The Preservation Verifier

The preservation verifier checks that all of the files copied by the preservation uploader are actually present in the preservation storage buckets. It issues a HEAD request for each file and ensures that the size matches. When possible, it also ensures that the etag matches the file's md5 checksum. (This is only possible for smaller files, not for large, mutli-part uploads.)

If any check fails, the verifier marks the ingest as failed, sets a note about the missing/incorrect file in the note field of the WorkItem, and sets the WorkItem's NeedsAdminReview flag to true.

In case you're wondering why this component exists, see Why Does the Preservation Verifier Exist?

Resources

Though this worker may issue a number of S3 requests, it does not use much network bandwidth because HEAD requests tend to return about 1 kb of data.

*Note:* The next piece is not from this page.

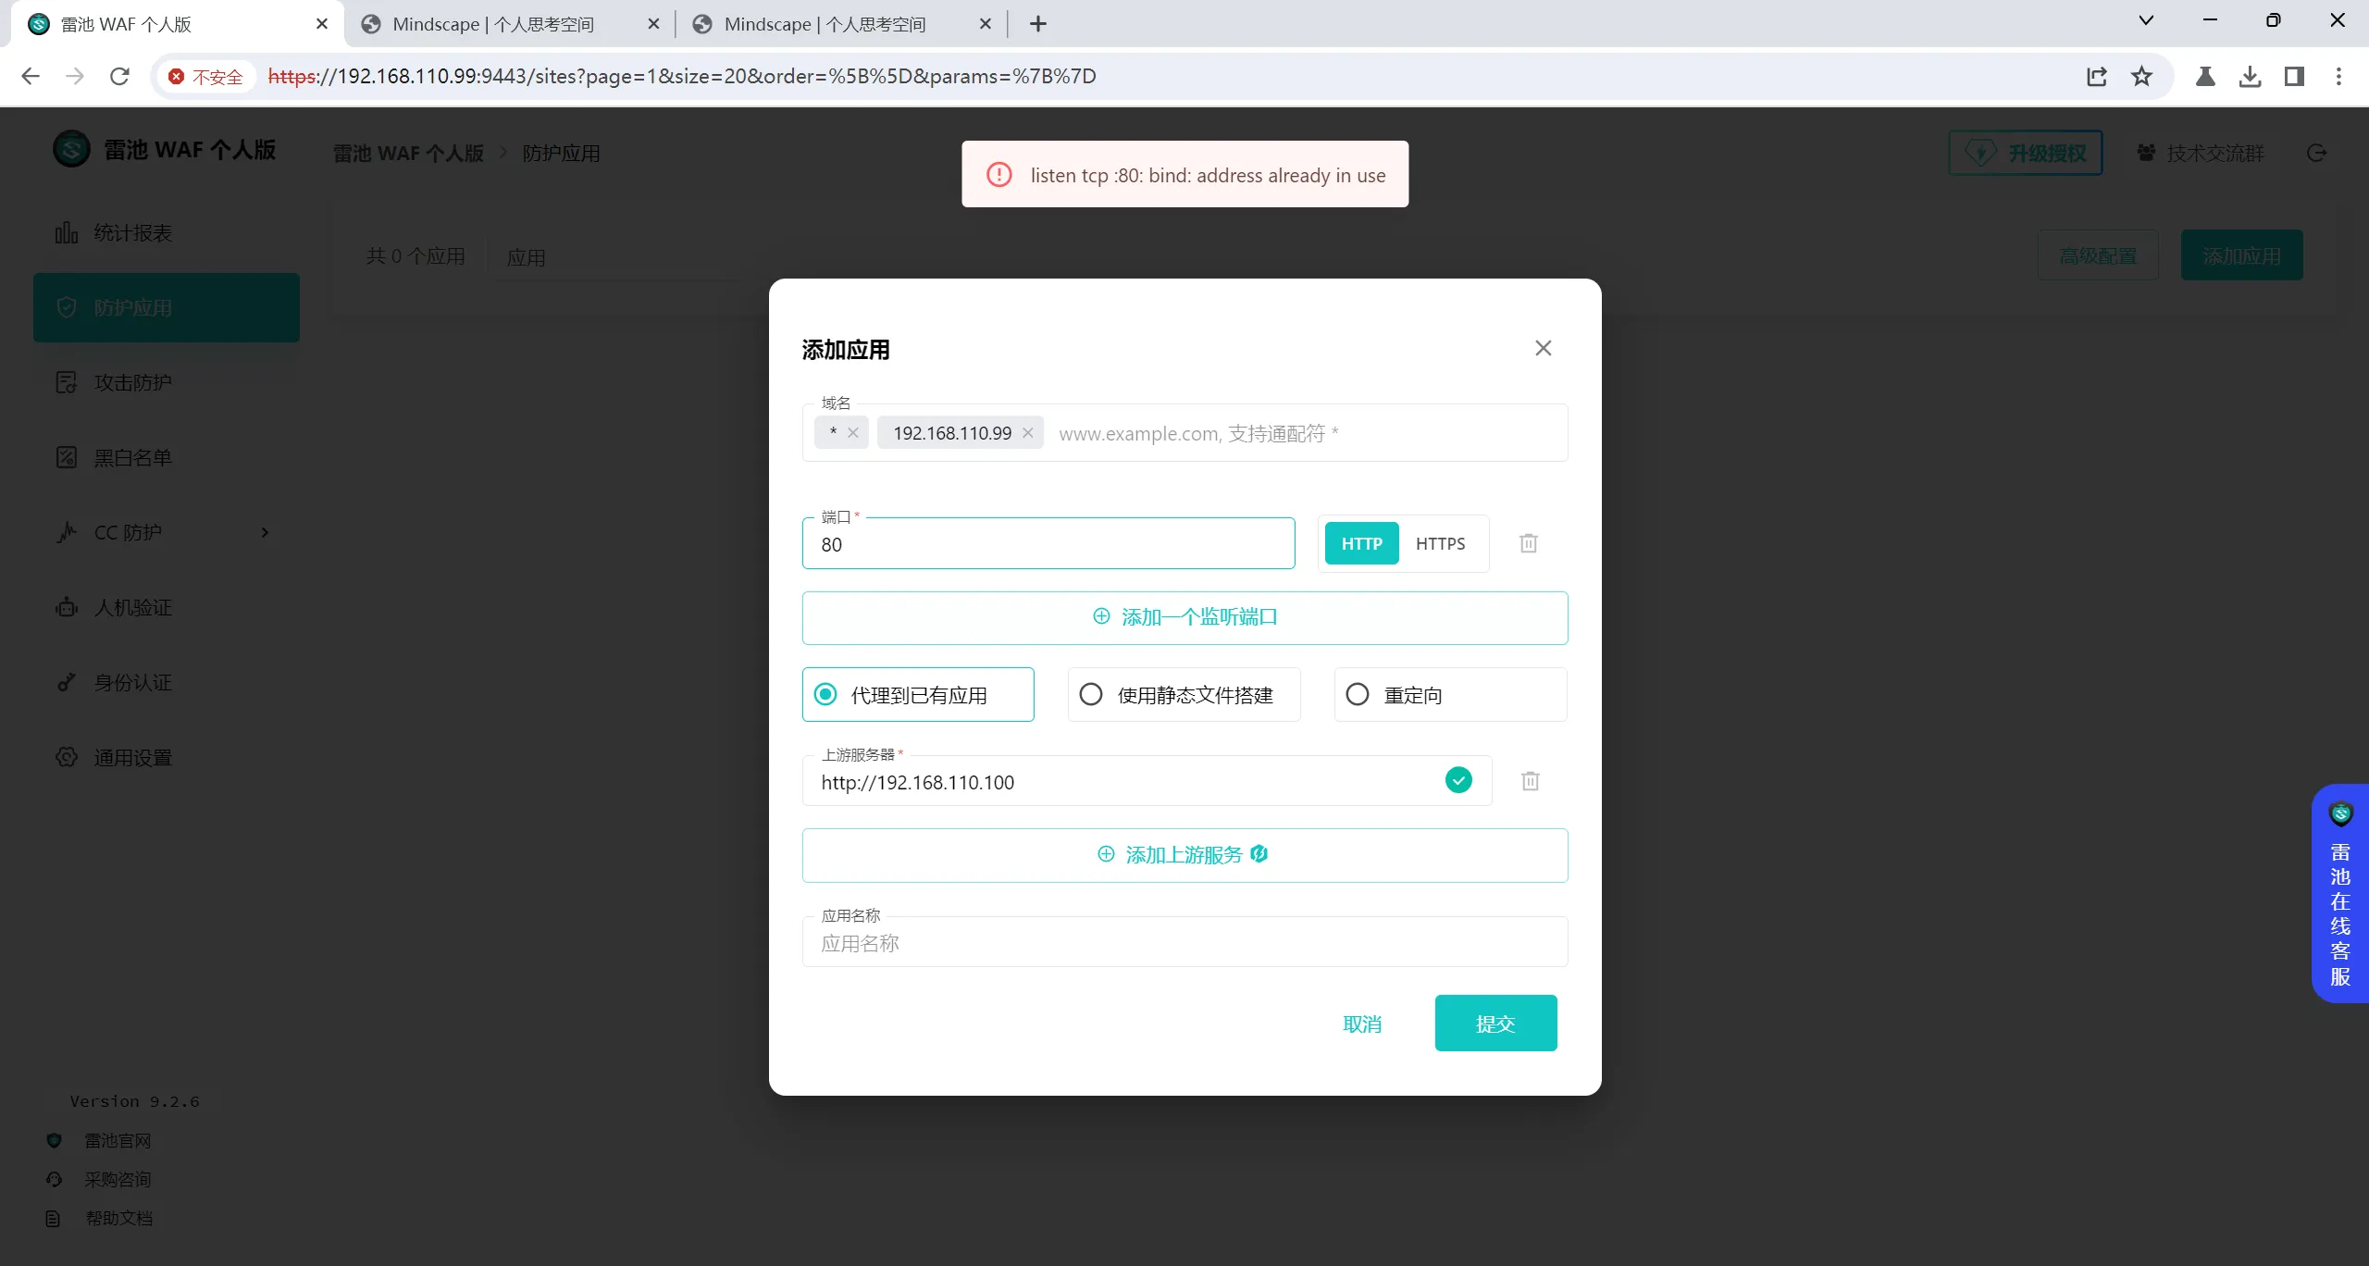Select the 重定向 radio option
Screen dimensions: 2369x1266
click(1358, 695)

The worker uses little CPU and memory, and tends to finish quickly.

External Services

Service Function
Preservation Buckets Worker verifies that files were successfully copied to perservation storage, as described in the storage records retrieved from Redis.
Redis Worker updates file records to indicate that files have been verified in preservation storage.
Registry Source of WorkItem record describing work to be done.
NSQ Distributes WorkItem IDs to workers and tracks their status.

Source Files

Worker Service Files Definition
Preservation Verifier Ingest Task
Worker
App
Verifies that files copied to preservation storage are actually there.